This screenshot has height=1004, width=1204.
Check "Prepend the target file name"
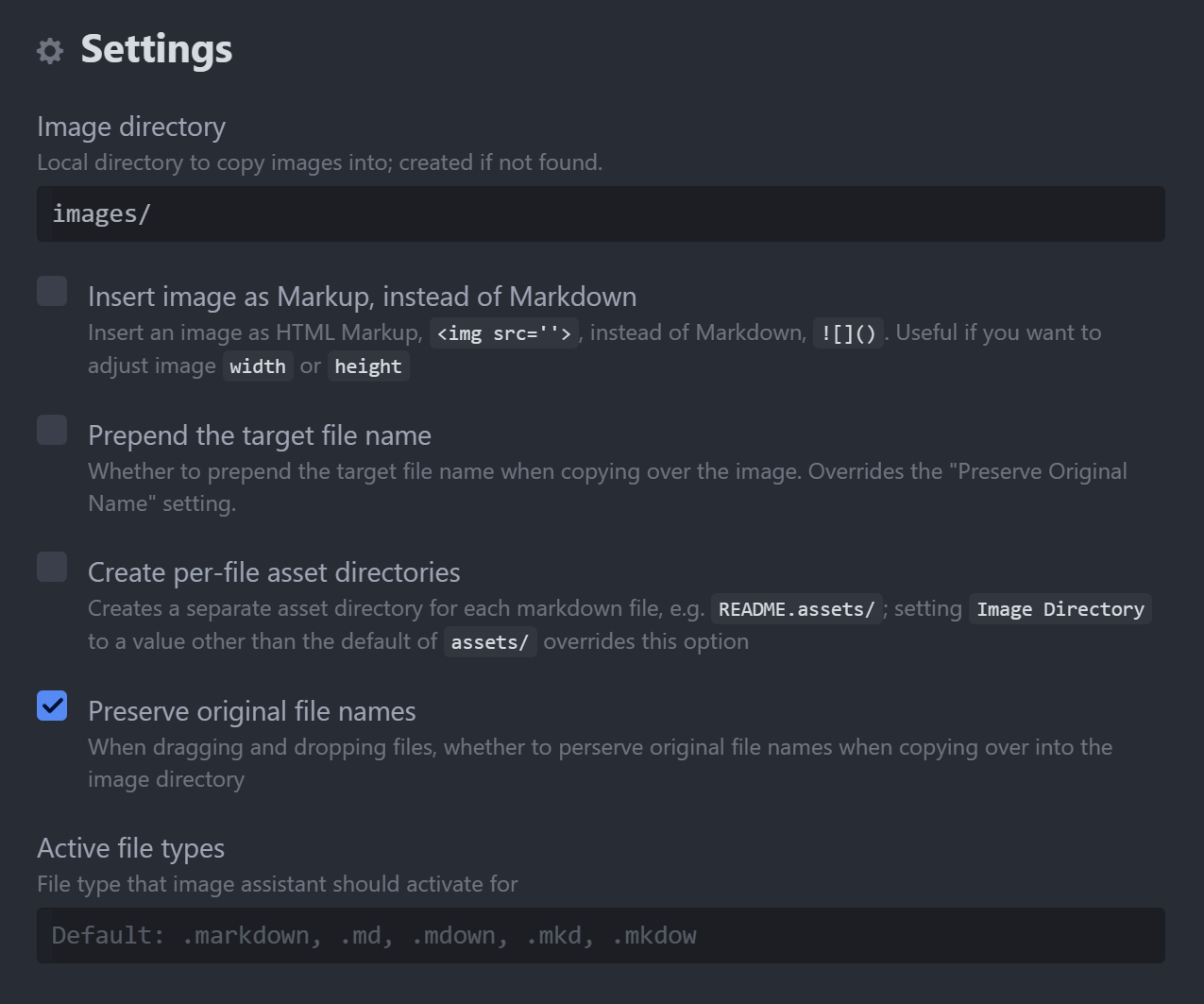coord(52,430)
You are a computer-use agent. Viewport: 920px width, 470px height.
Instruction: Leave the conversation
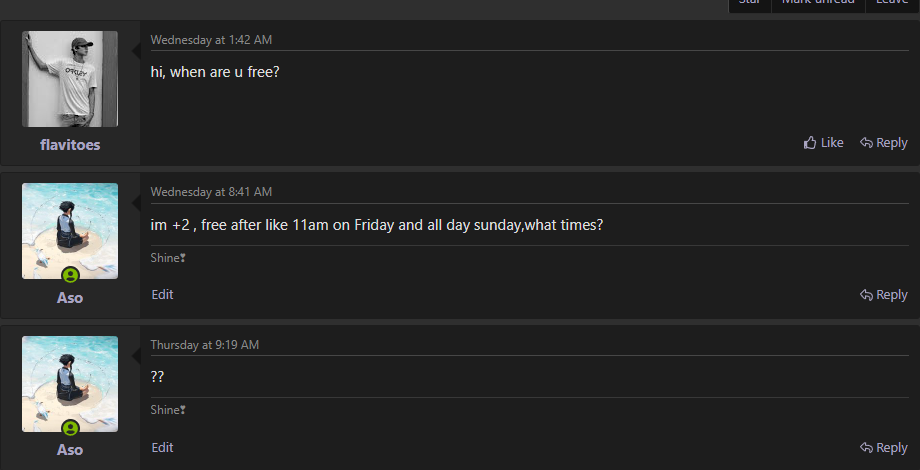coord(892,3)
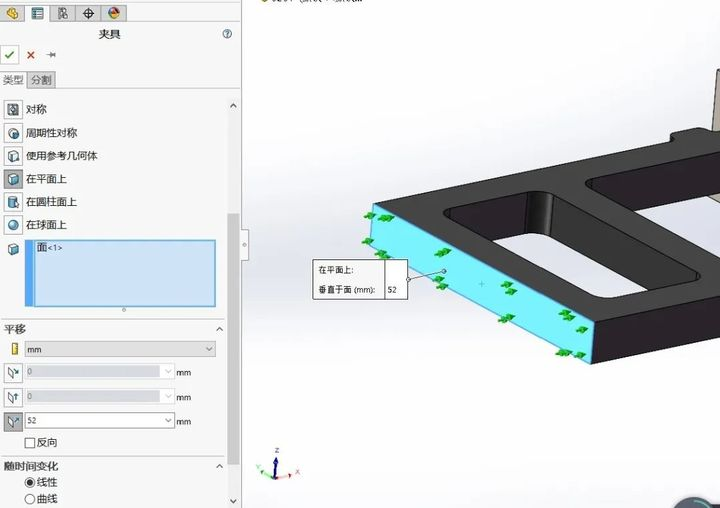
Task: Enable the 反向 reverse direction checkbox
Action: (30, 442)
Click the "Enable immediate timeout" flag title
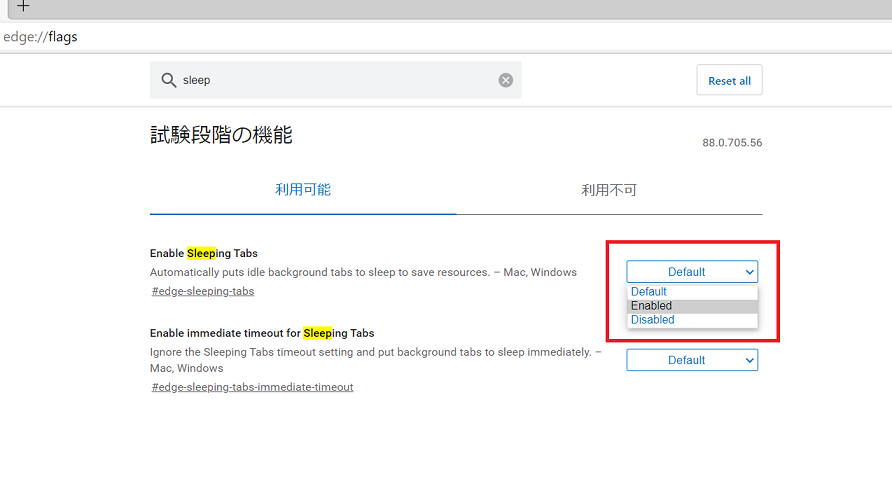 tap(262, 333)
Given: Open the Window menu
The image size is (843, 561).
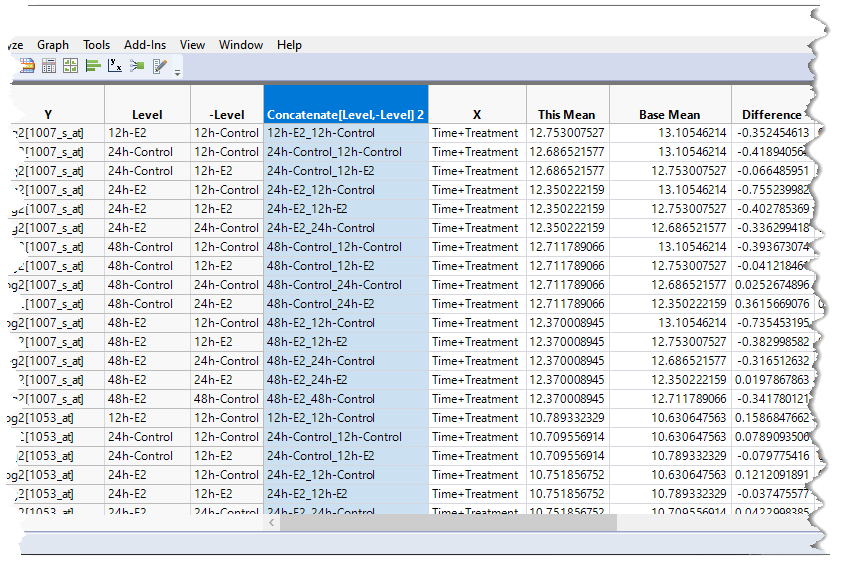Looking at the screenshot, I should (241, 45).
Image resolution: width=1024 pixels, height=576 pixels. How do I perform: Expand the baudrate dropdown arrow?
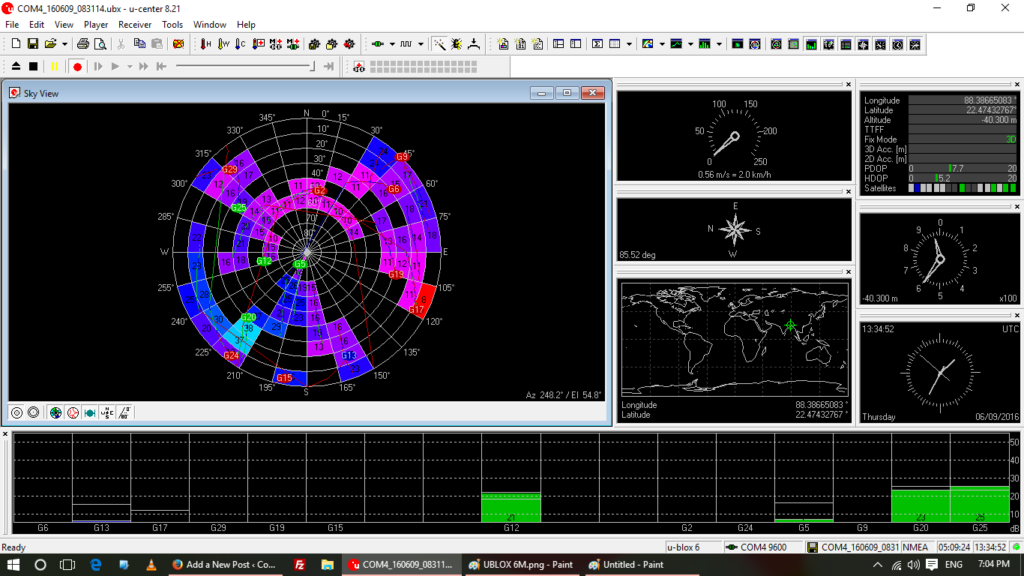[421, 44]
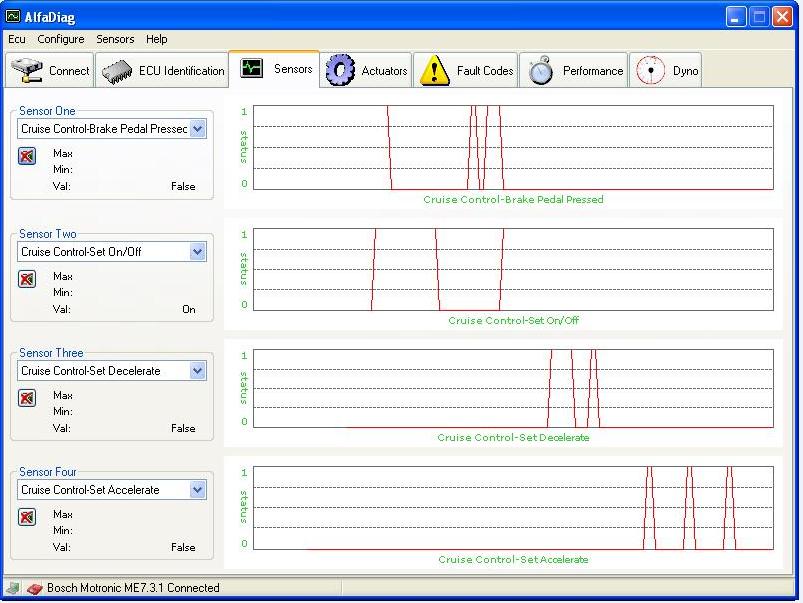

DIRECTIONS FOR THIS TASK
Give back every record above word for word; the pictures have no place in it.

RESULT FOR THIS TASK
This screenshot has height=1004, width=1204.
Check "Prepend the target file name"
coord(52,430)
You are a computer-use agent. Viewport: 920px width, 470px height.
Instruction: Leave the conversation
coord(892,3)
Task: Enable the 反向 reverse direction checkbox
Action: (30, 442)
Click the "Enable immediate timeout" flag title
 tap(262, 333)
Given: Open the Window menu
The image size is (843, 561).
Looking at the screenshot, I should (241, 45).
Image resolution: width=1024 pixels, height=576 pixels. How do I perform: Expand the baudrate dropdown arrow?
[421, 44]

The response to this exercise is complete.